Data collection for df_SF_R_20200428.csv: This table includes a "reduced" version of data_frame_SRFI.csv, with following columns:
Allele: specific HLA I allele name,
Sequence: binding-groove sequence
Chain: the chain on which the respective position is located
Res: position of residue within the sequence
AA: one-letter amino-acid code
ChainRes: a concatenated string including Chain and Res fields.
SASA, RSASA: as described above
FI_mean, FI_mean_sd, FI_median: Mean and median SRFI values calculated for each position using data_frame_SRFI. FI_mean_sd denotes standart-deviation of mean SRFI values.
rvET: Position-specific real-value Evolutionary Trace scores.
FI_median_diff: The difference in median SRFI values upon peptide-binding.

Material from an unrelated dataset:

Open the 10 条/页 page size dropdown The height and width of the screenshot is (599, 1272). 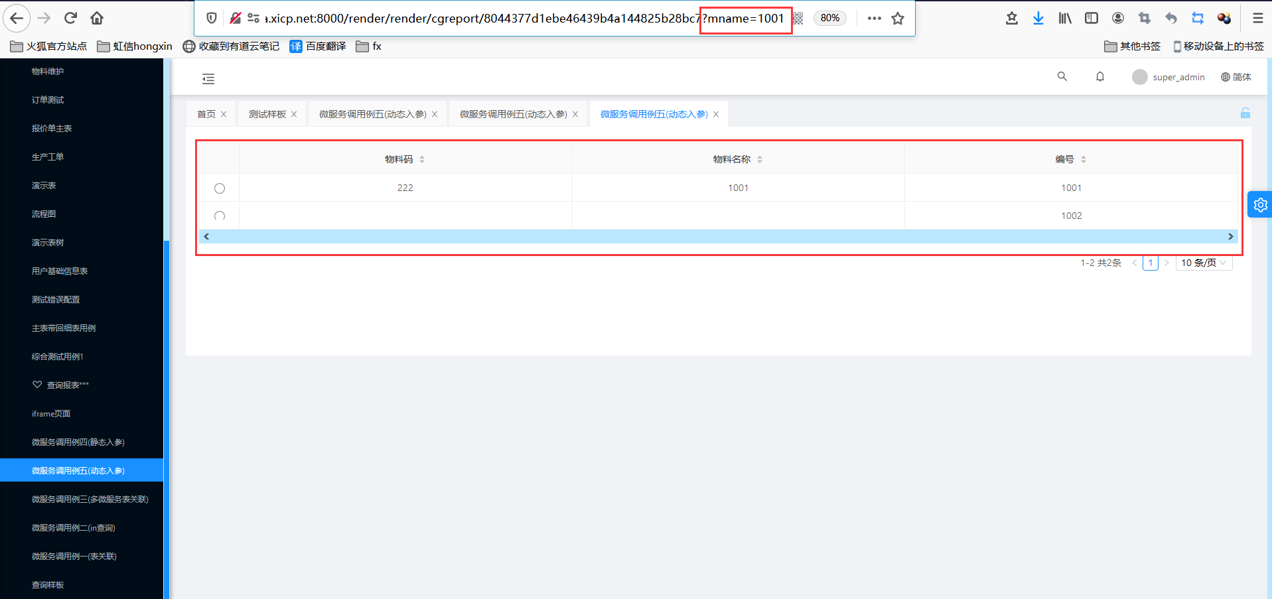(1203, 263)
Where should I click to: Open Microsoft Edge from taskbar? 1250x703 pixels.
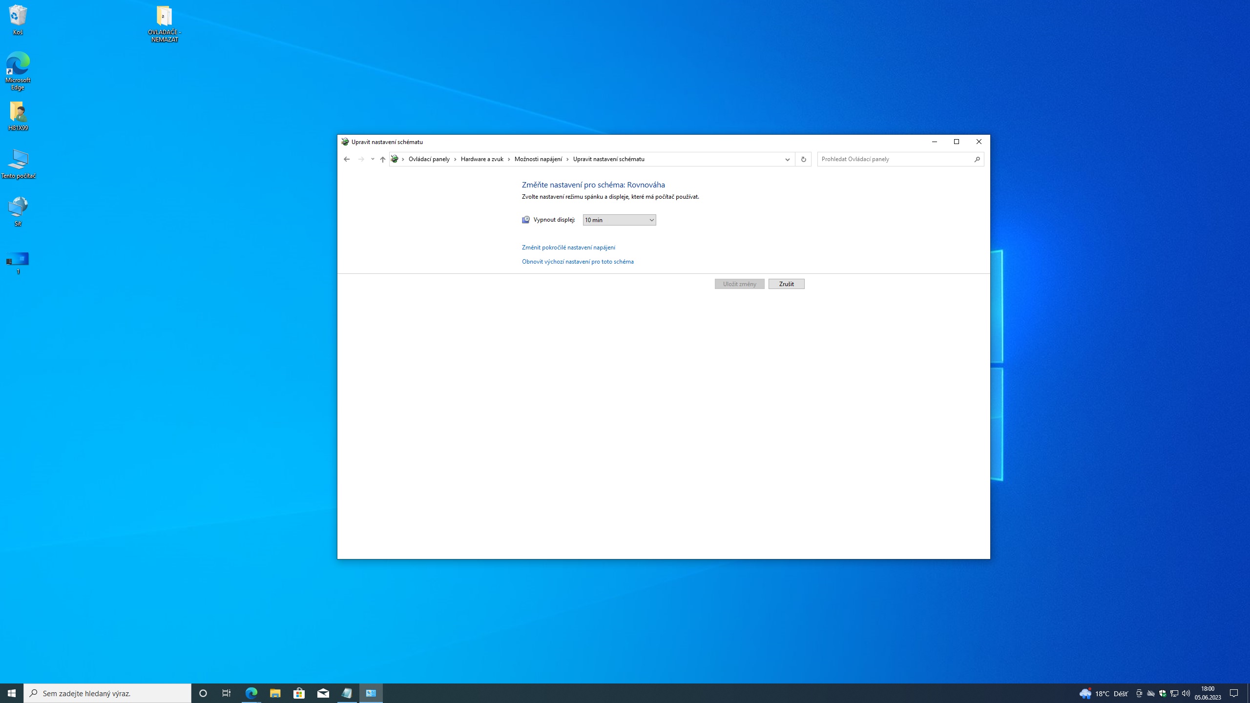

Locus: Gene Locus (A, B or C)
Core Allele: True, if the allele is among the core alleles reported by Robinson et al. (2017) (https://doi.org/10.1371/journal.pgen.1006862). False, otherwise.

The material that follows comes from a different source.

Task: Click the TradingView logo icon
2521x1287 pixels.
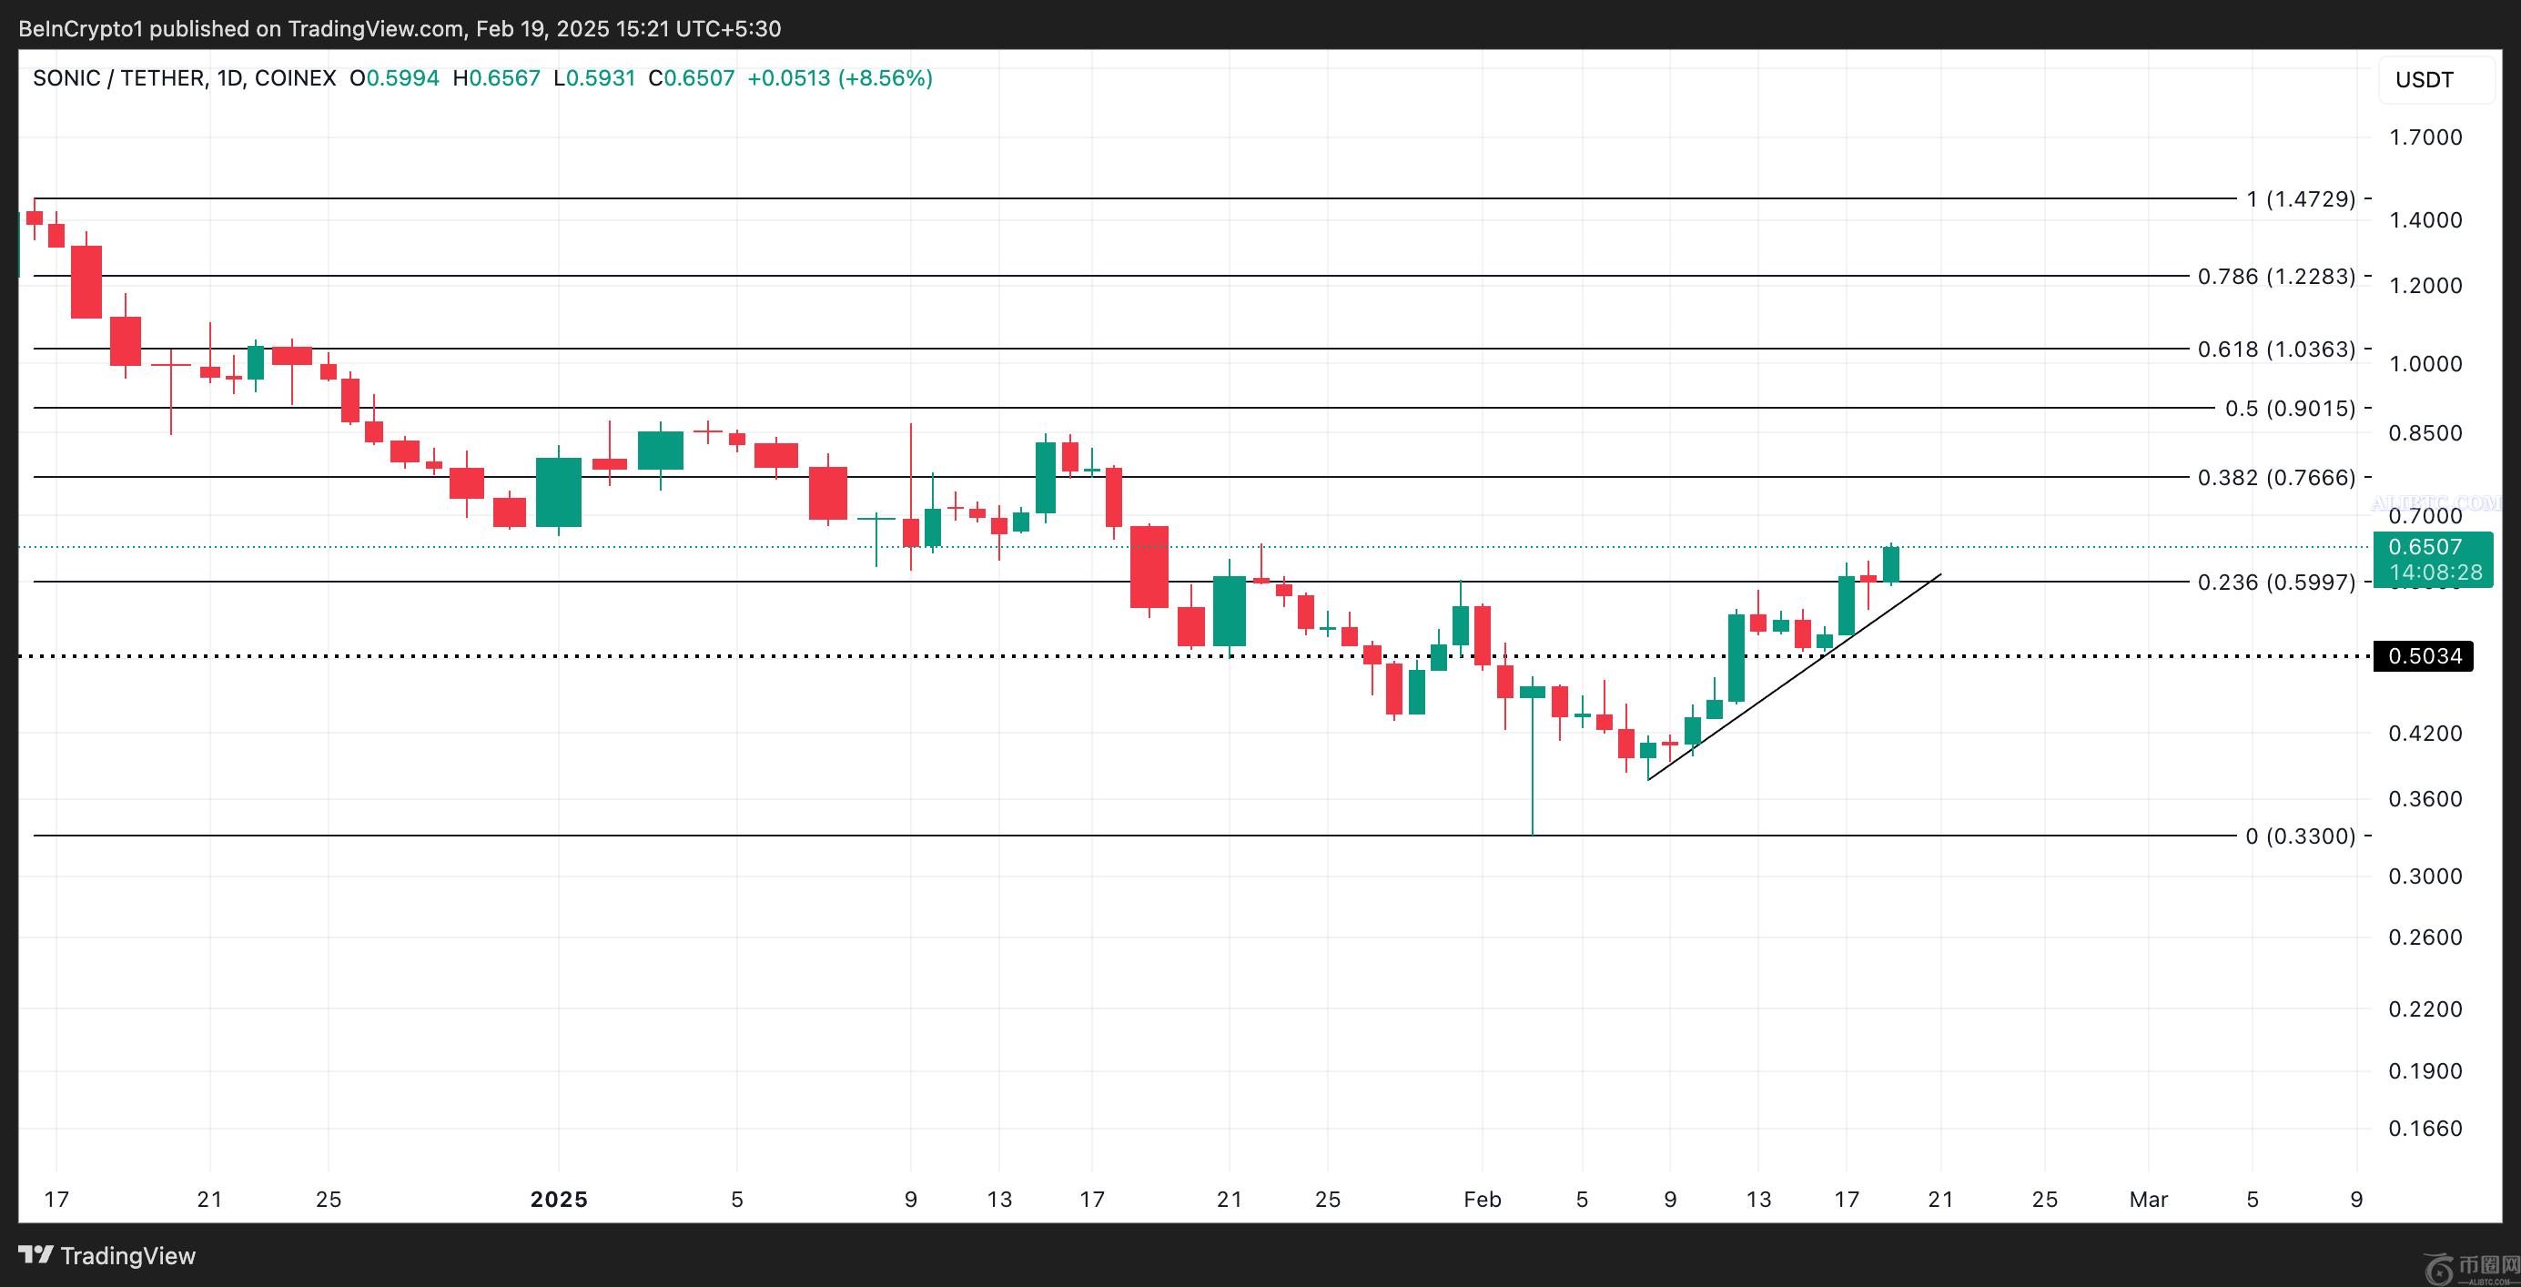Action: tap(35, 1255)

Pocket: The peptide-binding pocket in which the respective residue is located. None if the residue is not included in any pocket.
Interface: True, if the residue is a protein-protein interface residue within the MHC
SS: Secondary-structure assignment
Domain: The structural domain in which the respective residue in located.
Usage notes
For most alleles, 10 peptide ligands are included. For some alleles, however, netMHCpan 3.0 did not classify at least 10 peptides among 25000 random nonamer sequences as strong binders. Therefore, only those peptides classified as strong binders for these alleles were used in homology models, which resulted in less than 10 peptide ligands for some alleles.
It should be sufficient to reproduce SRFI-based figures using only data included in df_SF_R_20200428.csv. Note that some of the data, such as solvent-accessible surface areas and secondary structure assignments were not used in the final publication.